Possiamo citare qualche esempio virtuoso di aziende che hanno saputo integrare la comunicazione interna del bilancio di sostenibilità con iniziative di partecipazione attiva dei collaboratori?

«Tra le aziende con cui abbiamo collaborato come Up2You, mi viene in mente Opella Healthcare Italy, azienda del settore Consumer Healthcare, che ha scelto l’Academy di Up2You per formare e coinvolgere i propri dipendenti - all'iniziativa hanno preso parte quasi 400 dipendenti, inclusi i colleghi dello stabilimento produttivo - con un percorso volto a raccontare i contenuti della propria relazione di impatto, andando ad approfondire gli aspetti più salienti.  

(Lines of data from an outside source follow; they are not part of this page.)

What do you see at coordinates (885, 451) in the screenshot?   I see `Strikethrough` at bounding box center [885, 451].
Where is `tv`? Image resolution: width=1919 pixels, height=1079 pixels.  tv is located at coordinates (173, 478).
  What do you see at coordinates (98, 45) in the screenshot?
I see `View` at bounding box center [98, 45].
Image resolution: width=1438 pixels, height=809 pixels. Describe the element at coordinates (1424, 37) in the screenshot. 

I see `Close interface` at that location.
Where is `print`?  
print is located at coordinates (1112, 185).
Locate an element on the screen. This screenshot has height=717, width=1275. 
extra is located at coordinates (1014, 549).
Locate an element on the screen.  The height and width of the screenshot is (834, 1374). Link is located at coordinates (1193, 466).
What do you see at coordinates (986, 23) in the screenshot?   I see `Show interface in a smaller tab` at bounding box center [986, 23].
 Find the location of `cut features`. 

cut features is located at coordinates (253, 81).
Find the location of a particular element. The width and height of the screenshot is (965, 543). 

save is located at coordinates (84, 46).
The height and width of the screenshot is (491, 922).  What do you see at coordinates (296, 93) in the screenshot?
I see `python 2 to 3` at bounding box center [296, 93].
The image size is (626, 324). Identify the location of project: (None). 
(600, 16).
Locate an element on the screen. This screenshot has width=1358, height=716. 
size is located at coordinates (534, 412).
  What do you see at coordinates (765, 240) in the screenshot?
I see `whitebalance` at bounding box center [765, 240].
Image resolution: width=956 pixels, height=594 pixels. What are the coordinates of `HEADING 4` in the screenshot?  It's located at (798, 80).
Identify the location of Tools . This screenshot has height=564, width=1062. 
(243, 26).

L’obiettivo di Opella Healthcare Italy era proprio quello di favorire la crescita personale e professionale dei propri dipendenti e creare una cultura di sostenibilità che sia la base del percorso che sta portando avanti l’impresa». 

In ultimo, quanto conta la formazione interna per rendere i dipendenti realmente consapevoli e promotori dei risultati di sostenibilità?

«È fondamentale. La formazione interna è un vero e proprio fattore trasformativo della cultura aziendale e vantaggio competitivo di conseguenza. La sostenibilità non si può attuare con le sole dichiarazioni, ma con competenze diffuse, consapevolezze consolidate e comportamenti quotidiani coerenti.

L’efficacia della formazione interna è dimostrata dai dati con cui ci confrontiamo quotidianamente: il 96% degli utenti delle Academy Up2You segnala un aumento del proprio impegno nei confronti della sostenibilità.

Laddove il personale è formato a comprendere il significato, gli strumenti e gli obiettivi delle pratiche ESG, si osserva un miglioramento generalizzato nei comportamenti organizzativi, nella coerenza delle scelte operative e nella qualità delle interazioni con stakeholder interni ed esterni. Solo così il capitale umano si può preparare ad affrontare le sfide della transizione ecologica, sociale e digitale».